### Input data

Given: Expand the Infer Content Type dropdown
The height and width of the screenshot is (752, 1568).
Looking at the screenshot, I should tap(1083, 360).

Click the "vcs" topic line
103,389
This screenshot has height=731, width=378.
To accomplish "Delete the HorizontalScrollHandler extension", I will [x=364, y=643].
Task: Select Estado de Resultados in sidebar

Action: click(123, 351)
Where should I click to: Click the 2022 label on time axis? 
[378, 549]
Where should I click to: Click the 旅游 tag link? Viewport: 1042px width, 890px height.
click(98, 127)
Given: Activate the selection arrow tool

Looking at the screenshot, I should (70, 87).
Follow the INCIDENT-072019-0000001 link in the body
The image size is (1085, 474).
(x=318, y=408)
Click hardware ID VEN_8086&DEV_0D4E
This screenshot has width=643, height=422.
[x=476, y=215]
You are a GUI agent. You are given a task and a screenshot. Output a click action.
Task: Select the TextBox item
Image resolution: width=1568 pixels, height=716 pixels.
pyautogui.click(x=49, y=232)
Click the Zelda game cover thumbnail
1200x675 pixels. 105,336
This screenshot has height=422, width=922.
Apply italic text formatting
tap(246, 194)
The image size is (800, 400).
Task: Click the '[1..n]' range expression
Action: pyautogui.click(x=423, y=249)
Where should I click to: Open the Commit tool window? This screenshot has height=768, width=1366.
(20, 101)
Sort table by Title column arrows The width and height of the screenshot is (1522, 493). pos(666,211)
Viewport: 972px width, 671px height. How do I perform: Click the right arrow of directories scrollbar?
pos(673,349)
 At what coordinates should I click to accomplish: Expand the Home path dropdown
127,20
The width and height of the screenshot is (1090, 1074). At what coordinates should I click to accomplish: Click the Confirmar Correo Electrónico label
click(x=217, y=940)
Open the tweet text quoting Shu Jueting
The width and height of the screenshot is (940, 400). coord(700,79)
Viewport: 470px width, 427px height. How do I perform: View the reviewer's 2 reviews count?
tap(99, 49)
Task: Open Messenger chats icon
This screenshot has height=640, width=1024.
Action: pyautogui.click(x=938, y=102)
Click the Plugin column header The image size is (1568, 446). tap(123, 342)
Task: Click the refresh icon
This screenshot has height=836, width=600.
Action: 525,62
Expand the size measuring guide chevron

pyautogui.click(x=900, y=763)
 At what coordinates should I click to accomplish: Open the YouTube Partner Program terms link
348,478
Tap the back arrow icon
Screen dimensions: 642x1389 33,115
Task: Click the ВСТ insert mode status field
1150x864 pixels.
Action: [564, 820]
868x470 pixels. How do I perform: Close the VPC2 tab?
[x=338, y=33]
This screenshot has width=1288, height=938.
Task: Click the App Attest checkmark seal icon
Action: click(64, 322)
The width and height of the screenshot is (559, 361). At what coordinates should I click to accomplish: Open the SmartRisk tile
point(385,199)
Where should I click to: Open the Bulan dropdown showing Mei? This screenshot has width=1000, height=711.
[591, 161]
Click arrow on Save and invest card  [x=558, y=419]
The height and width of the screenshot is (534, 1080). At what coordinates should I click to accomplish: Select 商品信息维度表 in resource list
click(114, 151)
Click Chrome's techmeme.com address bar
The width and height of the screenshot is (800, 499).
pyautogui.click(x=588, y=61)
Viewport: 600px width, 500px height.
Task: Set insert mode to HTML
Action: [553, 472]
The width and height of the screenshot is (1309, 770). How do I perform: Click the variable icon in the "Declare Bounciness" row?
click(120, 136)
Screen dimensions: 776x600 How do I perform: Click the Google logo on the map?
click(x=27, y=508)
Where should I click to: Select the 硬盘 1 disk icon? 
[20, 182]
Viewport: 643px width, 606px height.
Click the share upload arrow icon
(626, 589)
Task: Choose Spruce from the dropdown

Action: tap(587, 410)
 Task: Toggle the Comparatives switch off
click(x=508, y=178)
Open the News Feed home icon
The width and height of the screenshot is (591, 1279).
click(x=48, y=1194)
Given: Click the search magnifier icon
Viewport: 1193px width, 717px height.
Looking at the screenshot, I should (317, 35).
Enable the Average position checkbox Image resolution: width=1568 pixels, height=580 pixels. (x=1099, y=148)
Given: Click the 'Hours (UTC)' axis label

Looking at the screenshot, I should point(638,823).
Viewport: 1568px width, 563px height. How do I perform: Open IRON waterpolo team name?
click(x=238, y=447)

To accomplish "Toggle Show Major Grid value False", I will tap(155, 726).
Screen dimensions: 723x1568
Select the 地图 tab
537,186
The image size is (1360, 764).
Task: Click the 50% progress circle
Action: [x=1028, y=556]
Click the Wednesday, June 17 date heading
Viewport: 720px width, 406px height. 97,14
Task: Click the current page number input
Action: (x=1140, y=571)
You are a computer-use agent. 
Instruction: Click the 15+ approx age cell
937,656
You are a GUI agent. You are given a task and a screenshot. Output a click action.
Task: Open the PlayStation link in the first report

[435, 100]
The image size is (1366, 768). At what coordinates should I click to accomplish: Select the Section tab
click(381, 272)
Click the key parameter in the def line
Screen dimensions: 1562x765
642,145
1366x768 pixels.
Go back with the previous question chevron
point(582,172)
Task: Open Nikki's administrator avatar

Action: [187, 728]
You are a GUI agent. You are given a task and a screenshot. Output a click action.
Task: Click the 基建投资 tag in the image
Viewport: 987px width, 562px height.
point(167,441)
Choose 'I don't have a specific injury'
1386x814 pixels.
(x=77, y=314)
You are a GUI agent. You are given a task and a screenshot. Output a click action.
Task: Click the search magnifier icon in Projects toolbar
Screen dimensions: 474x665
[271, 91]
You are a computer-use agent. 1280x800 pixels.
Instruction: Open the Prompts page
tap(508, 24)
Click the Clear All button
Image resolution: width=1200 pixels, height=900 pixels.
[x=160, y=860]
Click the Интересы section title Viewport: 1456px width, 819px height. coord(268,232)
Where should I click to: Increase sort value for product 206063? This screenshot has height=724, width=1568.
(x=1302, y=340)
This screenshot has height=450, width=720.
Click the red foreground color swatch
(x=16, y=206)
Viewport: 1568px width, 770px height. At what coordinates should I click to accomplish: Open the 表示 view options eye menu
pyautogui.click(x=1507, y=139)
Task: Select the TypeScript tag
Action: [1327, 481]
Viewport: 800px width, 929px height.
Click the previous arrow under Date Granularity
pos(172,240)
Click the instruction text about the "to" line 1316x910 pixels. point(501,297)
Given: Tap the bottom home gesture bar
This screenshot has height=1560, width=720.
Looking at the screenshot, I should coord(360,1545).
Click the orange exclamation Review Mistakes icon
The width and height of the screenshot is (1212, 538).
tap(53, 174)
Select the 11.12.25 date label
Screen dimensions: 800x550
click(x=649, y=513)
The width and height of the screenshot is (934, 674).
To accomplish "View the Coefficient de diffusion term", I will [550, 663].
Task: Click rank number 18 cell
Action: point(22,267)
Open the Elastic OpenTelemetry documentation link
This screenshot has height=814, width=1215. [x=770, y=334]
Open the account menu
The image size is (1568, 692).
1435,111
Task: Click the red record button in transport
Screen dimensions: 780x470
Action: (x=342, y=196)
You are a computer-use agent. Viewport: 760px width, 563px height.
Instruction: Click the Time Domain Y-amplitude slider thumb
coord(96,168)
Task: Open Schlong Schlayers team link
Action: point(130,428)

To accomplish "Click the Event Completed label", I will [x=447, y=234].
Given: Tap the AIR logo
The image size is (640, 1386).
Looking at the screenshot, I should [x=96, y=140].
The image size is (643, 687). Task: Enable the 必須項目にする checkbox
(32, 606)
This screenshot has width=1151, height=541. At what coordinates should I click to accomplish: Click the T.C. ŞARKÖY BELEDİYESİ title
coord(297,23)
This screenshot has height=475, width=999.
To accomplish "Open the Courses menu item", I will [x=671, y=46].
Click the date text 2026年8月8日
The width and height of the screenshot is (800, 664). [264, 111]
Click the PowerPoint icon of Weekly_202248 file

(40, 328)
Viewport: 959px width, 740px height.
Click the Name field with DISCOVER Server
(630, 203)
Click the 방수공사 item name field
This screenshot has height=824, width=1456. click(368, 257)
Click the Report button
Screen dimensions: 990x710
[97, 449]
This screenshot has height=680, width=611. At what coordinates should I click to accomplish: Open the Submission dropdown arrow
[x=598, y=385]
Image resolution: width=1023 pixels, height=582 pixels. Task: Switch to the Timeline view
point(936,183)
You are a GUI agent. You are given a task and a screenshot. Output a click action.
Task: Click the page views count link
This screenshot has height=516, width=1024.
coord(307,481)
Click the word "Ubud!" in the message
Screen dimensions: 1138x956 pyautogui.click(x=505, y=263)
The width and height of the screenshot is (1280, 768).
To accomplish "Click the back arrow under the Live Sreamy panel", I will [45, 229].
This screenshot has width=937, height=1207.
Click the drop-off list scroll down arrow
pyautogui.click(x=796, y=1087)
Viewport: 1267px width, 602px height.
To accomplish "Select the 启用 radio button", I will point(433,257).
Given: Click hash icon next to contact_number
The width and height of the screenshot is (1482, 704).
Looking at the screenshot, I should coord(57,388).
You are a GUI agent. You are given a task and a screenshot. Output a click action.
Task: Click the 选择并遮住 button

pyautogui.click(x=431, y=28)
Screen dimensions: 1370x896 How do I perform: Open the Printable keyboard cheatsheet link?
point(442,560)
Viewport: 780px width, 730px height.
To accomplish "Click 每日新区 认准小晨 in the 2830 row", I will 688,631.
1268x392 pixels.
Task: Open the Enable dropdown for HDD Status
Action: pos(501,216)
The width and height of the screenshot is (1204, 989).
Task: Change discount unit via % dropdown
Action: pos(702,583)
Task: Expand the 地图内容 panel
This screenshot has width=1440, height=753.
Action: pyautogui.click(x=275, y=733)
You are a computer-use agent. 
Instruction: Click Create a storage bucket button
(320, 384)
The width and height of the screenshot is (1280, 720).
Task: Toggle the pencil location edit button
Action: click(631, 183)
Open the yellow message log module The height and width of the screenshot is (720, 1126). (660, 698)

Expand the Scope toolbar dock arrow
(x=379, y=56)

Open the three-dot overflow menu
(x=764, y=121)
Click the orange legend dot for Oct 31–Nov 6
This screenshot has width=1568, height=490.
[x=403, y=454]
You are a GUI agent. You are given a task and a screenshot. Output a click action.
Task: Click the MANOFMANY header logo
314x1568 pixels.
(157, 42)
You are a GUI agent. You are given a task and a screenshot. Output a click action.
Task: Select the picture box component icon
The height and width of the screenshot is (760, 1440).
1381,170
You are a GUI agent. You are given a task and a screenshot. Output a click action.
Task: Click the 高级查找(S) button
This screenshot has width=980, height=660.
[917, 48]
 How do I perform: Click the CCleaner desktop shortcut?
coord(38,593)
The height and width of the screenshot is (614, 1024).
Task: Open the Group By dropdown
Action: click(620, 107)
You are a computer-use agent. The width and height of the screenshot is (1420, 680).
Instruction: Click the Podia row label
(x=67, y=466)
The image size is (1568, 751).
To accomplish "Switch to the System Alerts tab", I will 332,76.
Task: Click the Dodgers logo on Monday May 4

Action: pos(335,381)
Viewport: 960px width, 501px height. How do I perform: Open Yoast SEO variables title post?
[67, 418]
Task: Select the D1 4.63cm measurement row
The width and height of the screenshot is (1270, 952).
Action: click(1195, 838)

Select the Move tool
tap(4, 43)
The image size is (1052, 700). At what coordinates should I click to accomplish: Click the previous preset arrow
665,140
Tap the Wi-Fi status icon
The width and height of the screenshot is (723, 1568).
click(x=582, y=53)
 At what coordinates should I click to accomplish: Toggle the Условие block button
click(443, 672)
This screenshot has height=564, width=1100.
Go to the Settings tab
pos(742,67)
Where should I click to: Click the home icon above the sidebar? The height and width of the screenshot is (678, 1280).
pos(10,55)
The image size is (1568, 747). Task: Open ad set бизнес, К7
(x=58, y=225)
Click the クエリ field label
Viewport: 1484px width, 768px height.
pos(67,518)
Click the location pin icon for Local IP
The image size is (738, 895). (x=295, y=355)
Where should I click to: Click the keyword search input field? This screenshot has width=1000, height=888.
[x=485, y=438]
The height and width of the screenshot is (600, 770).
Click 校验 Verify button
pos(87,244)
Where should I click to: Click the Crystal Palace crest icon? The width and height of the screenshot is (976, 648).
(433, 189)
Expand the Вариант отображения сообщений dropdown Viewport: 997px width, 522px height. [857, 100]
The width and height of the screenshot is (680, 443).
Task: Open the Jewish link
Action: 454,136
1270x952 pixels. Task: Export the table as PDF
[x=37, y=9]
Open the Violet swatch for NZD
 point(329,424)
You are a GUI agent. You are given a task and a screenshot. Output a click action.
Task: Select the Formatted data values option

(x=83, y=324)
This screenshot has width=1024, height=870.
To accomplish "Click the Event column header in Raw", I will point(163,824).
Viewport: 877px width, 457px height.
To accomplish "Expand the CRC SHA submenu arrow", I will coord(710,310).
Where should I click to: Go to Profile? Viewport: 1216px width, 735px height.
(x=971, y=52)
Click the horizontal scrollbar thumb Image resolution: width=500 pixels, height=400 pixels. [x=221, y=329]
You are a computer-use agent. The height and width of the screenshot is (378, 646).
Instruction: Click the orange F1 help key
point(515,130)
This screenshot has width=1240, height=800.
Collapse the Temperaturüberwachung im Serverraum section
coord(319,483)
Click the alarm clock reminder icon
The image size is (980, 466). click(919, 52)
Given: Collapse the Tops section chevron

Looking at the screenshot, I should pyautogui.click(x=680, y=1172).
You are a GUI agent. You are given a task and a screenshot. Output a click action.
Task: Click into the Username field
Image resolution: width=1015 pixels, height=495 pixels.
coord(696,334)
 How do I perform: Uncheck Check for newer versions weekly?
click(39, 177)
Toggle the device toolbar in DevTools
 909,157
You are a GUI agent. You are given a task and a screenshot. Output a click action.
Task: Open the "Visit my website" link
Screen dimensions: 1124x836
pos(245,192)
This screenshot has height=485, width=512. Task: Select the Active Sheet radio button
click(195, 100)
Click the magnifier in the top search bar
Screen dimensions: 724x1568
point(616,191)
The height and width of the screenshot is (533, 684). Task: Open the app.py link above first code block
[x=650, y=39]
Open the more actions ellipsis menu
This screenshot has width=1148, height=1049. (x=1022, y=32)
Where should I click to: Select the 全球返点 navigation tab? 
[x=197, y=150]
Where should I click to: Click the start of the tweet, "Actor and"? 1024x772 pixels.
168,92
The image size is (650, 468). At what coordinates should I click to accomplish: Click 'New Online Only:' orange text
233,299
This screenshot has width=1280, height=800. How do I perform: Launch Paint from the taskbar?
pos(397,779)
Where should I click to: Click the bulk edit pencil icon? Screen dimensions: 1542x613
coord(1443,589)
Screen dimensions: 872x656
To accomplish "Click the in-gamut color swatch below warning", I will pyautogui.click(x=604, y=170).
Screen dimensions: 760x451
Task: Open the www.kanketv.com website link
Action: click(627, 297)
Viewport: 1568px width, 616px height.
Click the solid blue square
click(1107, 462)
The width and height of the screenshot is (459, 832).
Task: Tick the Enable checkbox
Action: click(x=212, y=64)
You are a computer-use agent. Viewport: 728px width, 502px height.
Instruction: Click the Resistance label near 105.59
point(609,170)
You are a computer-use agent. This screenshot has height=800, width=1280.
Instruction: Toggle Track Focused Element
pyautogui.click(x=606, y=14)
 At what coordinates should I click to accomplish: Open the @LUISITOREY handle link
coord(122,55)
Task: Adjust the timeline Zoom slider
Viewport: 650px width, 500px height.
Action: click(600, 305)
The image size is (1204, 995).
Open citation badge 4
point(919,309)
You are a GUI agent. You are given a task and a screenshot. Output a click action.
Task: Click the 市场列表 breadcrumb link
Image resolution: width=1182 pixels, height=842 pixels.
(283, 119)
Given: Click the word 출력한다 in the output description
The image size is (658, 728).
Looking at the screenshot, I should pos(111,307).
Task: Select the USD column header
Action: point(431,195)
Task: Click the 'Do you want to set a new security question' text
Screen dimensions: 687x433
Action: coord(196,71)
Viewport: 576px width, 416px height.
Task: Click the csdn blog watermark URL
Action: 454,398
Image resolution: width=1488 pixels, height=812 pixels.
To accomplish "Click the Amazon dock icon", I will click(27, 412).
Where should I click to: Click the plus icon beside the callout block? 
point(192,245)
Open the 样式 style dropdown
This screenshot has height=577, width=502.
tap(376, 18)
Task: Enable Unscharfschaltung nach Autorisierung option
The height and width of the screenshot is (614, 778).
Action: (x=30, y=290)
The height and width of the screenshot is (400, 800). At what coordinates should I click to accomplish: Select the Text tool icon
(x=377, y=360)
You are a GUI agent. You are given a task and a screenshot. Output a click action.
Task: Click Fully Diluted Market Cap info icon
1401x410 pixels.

### Try it
Check each line of the listing above for the word "Event". Then state how many lines have it, and nothing further.

### Task result
2